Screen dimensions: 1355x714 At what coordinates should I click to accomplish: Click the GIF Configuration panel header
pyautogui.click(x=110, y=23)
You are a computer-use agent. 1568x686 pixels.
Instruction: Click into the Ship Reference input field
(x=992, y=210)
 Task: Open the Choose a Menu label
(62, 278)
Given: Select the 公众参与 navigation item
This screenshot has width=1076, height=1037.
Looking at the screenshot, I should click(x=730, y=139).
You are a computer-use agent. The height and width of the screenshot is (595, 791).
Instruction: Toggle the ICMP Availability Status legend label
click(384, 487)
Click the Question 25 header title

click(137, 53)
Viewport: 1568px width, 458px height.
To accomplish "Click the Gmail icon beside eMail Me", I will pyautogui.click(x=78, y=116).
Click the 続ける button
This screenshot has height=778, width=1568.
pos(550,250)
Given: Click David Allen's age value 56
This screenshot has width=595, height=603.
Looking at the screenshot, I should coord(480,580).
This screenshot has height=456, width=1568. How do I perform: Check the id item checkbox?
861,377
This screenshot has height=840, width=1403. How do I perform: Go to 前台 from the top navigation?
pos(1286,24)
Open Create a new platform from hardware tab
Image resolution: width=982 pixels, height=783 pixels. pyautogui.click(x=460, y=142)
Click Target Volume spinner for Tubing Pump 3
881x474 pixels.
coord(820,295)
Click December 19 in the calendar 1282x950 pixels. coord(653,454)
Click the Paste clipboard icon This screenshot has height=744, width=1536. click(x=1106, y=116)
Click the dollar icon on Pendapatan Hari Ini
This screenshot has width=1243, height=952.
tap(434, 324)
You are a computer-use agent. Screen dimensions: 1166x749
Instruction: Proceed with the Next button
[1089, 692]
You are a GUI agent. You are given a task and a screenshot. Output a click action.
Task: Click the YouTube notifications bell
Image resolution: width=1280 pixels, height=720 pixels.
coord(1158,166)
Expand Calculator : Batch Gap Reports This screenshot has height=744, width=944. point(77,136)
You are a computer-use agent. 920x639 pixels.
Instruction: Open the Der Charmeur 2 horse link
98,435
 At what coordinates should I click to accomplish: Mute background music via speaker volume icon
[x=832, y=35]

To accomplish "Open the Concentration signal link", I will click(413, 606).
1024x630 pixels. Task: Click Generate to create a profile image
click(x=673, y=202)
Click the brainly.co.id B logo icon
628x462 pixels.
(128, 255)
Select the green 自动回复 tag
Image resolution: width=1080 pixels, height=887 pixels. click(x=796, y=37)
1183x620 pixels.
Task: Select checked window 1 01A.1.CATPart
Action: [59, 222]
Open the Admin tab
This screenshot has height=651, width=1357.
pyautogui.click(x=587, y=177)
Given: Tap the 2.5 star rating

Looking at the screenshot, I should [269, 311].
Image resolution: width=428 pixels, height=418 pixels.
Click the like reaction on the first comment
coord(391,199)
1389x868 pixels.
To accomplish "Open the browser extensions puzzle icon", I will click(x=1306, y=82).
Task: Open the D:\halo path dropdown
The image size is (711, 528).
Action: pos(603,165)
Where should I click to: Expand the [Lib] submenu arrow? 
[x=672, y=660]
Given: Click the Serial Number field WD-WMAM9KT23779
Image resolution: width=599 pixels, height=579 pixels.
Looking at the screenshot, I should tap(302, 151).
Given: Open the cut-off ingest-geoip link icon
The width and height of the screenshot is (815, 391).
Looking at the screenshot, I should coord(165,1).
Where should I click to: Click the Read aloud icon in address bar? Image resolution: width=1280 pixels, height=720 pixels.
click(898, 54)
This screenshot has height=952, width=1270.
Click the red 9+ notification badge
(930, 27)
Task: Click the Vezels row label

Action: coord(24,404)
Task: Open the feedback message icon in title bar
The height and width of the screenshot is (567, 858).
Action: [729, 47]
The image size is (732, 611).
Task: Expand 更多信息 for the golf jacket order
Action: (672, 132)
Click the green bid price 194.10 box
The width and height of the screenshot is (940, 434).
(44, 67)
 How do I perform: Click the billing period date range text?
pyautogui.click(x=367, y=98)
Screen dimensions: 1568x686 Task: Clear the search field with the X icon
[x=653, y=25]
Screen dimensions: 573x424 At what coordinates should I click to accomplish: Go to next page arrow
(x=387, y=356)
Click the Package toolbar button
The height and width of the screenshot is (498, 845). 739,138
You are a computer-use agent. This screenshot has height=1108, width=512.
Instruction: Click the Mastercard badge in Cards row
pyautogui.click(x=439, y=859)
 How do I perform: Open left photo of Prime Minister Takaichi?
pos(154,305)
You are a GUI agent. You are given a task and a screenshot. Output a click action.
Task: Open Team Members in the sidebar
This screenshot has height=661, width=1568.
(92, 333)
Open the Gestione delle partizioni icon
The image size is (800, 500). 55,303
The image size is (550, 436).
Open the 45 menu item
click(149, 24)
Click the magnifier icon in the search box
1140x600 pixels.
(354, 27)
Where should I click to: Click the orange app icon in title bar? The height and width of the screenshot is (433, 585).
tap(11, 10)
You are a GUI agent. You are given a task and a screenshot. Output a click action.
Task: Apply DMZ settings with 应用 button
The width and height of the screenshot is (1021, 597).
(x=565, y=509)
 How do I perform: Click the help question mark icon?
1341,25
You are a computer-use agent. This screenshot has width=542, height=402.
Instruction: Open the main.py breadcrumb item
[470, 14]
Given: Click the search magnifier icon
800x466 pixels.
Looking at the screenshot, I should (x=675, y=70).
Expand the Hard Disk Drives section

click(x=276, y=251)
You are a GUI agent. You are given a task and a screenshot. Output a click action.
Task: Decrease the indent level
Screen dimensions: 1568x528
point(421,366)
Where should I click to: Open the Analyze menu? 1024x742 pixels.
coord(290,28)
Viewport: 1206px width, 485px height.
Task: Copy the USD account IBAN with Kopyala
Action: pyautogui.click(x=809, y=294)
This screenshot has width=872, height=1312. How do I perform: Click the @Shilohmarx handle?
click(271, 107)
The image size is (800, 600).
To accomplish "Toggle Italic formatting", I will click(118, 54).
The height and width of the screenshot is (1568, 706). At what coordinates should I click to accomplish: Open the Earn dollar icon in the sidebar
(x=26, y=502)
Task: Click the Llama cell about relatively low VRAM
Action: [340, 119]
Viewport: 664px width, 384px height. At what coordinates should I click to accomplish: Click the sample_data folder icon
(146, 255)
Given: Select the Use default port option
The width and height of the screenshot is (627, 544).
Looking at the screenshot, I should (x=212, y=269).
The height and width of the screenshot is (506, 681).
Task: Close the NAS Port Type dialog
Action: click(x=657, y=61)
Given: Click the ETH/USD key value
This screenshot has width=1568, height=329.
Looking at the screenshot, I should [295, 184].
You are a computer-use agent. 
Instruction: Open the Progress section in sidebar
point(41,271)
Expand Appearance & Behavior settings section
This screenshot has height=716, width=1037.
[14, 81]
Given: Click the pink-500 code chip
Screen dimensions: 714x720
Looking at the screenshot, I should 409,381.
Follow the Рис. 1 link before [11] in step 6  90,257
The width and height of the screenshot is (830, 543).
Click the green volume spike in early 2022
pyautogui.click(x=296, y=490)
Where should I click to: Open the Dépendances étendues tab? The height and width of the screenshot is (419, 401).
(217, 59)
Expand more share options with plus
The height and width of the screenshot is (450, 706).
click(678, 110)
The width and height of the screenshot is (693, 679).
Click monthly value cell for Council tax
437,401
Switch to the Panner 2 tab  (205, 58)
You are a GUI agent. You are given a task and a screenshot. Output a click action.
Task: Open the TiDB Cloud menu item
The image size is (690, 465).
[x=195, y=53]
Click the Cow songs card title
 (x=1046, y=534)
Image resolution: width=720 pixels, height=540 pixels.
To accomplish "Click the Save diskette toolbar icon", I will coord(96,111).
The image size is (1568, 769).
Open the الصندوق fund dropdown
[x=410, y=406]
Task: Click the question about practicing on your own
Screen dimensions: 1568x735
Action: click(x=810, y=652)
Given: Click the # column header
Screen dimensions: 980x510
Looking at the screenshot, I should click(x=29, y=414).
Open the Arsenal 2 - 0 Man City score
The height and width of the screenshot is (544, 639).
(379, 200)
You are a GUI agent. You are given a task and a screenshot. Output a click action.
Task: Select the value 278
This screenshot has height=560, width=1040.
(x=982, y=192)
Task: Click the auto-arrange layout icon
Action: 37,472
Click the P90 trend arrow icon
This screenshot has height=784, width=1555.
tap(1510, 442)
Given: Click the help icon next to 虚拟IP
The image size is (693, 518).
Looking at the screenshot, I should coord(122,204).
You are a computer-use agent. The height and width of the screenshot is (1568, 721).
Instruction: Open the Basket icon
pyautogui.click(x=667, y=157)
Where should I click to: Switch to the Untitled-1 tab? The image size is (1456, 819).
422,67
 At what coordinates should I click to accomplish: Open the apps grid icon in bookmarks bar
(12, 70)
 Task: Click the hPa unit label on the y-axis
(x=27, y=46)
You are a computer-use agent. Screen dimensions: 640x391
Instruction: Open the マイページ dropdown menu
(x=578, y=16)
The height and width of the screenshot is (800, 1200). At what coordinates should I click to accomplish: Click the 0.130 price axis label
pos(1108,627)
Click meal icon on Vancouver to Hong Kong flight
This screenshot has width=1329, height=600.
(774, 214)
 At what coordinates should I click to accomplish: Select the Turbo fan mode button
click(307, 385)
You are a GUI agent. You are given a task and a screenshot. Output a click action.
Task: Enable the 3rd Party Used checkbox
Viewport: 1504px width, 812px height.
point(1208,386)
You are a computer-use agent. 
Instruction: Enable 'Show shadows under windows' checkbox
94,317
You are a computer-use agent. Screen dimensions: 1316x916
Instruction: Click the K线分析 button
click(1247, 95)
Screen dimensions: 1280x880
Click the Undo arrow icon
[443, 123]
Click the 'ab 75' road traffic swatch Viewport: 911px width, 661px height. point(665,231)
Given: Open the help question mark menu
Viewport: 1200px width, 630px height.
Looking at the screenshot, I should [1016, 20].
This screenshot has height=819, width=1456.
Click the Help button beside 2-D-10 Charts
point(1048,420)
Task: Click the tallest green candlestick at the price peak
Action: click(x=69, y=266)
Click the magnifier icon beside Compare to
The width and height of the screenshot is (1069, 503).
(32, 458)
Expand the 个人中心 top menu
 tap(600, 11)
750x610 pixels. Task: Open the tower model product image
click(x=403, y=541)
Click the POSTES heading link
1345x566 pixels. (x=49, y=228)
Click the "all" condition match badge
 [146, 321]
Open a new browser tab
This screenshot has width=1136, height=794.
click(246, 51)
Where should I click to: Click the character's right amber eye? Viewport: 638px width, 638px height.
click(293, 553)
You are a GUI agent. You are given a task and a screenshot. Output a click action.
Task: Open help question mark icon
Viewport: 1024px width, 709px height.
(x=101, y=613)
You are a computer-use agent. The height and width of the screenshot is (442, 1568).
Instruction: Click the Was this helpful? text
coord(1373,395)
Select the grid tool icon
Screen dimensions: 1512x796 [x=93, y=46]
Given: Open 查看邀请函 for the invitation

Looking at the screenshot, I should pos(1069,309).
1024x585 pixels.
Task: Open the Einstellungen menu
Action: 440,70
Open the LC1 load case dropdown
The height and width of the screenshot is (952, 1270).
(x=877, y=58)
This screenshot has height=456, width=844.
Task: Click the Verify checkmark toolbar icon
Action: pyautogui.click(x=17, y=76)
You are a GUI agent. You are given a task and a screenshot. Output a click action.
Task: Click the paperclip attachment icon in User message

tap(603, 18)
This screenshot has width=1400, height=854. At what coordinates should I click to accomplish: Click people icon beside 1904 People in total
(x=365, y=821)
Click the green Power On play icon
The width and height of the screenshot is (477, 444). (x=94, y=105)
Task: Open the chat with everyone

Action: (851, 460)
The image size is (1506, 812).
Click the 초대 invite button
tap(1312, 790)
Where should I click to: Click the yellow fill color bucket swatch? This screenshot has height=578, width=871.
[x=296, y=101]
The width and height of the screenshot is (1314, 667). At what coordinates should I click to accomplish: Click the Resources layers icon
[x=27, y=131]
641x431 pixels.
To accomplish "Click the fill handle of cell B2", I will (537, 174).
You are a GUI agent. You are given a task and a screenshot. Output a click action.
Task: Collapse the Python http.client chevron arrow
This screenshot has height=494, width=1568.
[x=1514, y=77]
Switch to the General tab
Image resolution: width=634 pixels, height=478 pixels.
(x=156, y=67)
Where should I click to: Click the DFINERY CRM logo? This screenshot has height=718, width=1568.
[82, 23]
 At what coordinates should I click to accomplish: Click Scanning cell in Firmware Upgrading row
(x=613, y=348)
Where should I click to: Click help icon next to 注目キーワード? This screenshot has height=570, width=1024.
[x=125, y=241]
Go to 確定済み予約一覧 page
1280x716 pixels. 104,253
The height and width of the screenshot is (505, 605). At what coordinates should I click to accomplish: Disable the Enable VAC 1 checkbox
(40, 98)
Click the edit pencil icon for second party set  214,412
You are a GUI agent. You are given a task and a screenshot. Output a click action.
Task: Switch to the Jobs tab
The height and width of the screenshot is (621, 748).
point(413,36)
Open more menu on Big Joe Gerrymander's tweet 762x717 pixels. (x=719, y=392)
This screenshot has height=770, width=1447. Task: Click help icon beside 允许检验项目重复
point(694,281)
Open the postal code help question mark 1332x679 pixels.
◇ ◇ ◇ ◇
> _TASK OBJECTIVE_: Look through the records and copy every line that has the word "will".

> _TASK RESULT_:
To accomplish "Click the Gmail icon beside eMail Me", I will pyautogui.click(x=78, y=116).
To accomplish "Open the Concentration signal link", I will click(413, 606).
To accomplish "Open the browser extensions puzzle icon", I will click(x=1306, y=82).
To accomplish "Toggle Italic formatting", I will click(118, 54).
To accomplish "Click the Save diskette toolbar icon", I will coord(96,111).
To accomplish "Click the fill handle of cell B2", I will (537, 174).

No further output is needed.